The RB25 series of engines was first introduced in the R32 Nissan Skyline GTS25 sedan and coupe models in 1991. The RB25DE (naturally aspirated) and DET (turbocharged) variants produced from August 1993 also featured NVCS (Nissan Variable Cam System) for the intake cam. This gave the new RB25DE more power and torque at lower rpm than the previous model. From 1995 (series 2 engines), both the RB25DE and RB25DET had a revised electrical system and the turbocharger on the RB25DET(S2) had a ceramic turbine wheel rather than aluminium. The most obvious change to the system was the introduction of ignition coils with built in ignitors, therefore the coil ignitor that was on previous models was not used. Other changes were a different air flow meter, ECU, cam angle sensor and throttle position sensor. Mechanically the series 1 and 2 are very similar, the only mechanical difference would be the camshafts as the series 2 cam angle sensor's shaft that goes into the exhaust cam is slightly different. Early series 2 featured the traditional Mitsubishi CAS which was later swapped for the Black Hitachi CAS which used a grooved shaft because of a half circle positioning tooth which occasionally broke off when removing CAS.

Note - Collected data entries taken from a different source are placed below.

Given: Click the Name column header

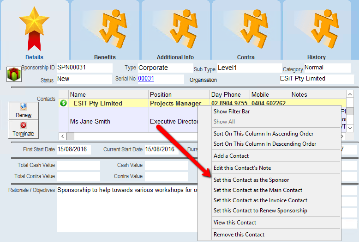Looking at the screenshot, I should click(108, 94).
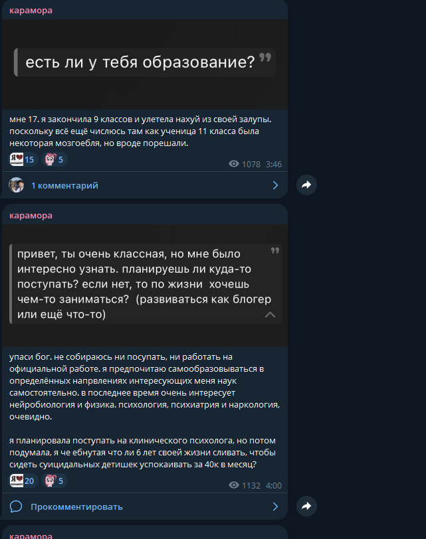Open карамора channel name on second post
This screenshot has height=539, width=426.
(x=31, y=216)
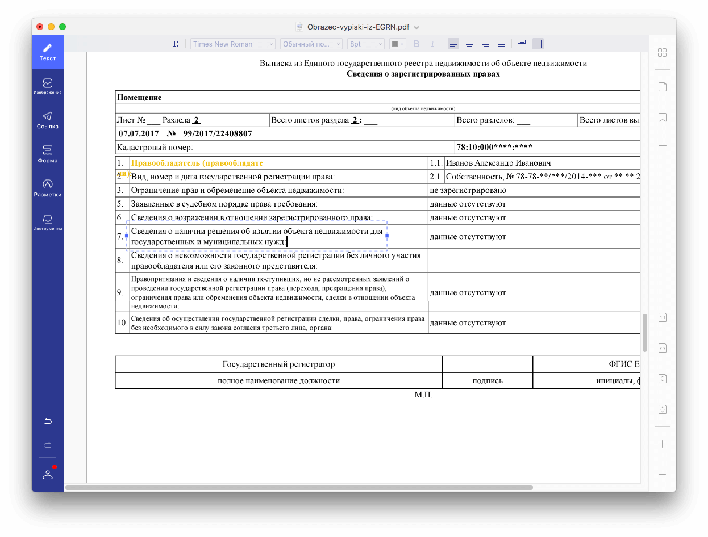Select the Текст tool in sidebar
Image resolution: width=708 pixels, height=537 pixels.
coord(48,52)
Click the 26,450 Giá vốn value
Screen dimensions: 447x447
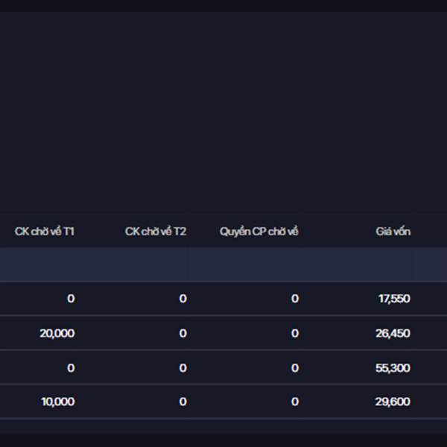pos(393,333)
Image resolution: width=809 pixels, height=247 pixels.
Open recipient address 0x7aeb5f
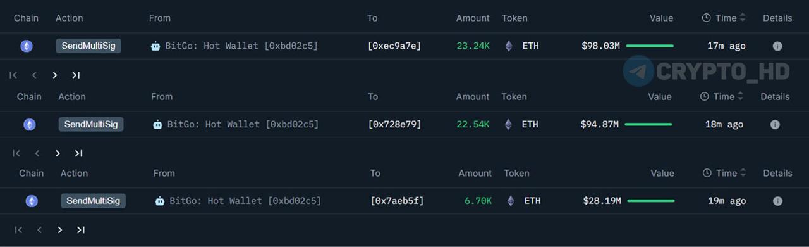point(397,201)
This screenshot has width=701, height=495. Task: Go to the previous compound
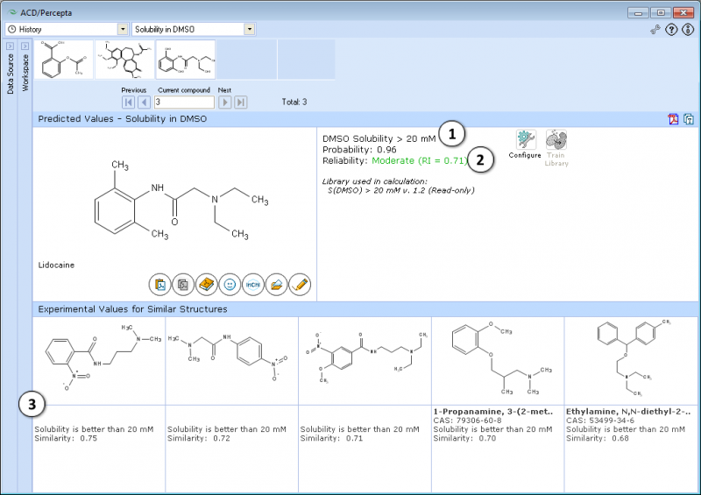click(145, 103)
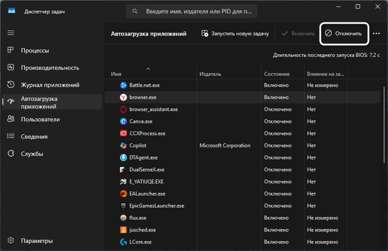Switch to the Пользователи tab
The width and height of the screenshot is (388, 251).
tap(40, 119)
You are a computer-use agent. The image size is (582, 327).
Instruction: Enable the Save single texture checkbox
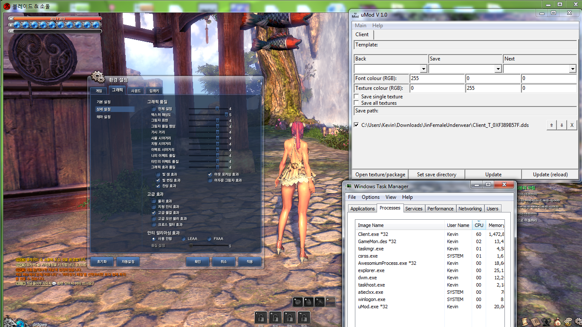click(x=357, y=97)
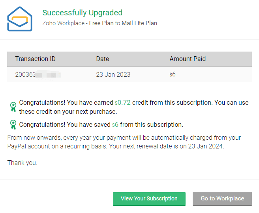Select the transaction ID number starting with 200363
Screen dimensions: 259x213
coord(25,74)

In May 1998 a NEO head was fitted, which enabled the engine to be classified as a low emission vehicle (LEV) engine due to their lower fuel consumption and emission output. The NEO head featured solid lifters (needing adjustment over time) rather than hydraulic (self adjusting), revised camshafts (higher lift lower duration to complement smaller ports and torque), with on/off solenoid variable VCT, used a hotter 82 °C thermostat, model-specific coil packs and a revised inlet manifold (the runner diameter is reduced from 50 to 45 mm to increase air velocity and low end torque) in particular the RB25DE NEO which had two inlets going into the inlet manifold. The combustion chamber of the head is smaller so model-specific pistons are used to compensate. The turbo received the larger OP6 turbine wheel, while some came with an aluminium compressor and super alloy turbine wheels, others had the nylon plastic compressor wheel and ceramic turbine wheel. Turbo engines were upgraded to use GT-R spec connecting rods. Some also used an N1 type oil pump and had the oil pump drive collar on the crank revised to help cope with the breakage problems associated with fast, high revs.
All in all they are quite a different engine in their own right — a culmination of 20 years of Nissan RB engine building rolled into one.

The non-VCT, non-turbo RB25DE was fitted to the R32 Skyline, the VCT turbo and non-turbo was fitted to R33 Skylines and the WNC34 Stagea and the Laurel C34. R34 Skyline, C35 Laurel and later Stagea (WGNC34) models use the NEO RB.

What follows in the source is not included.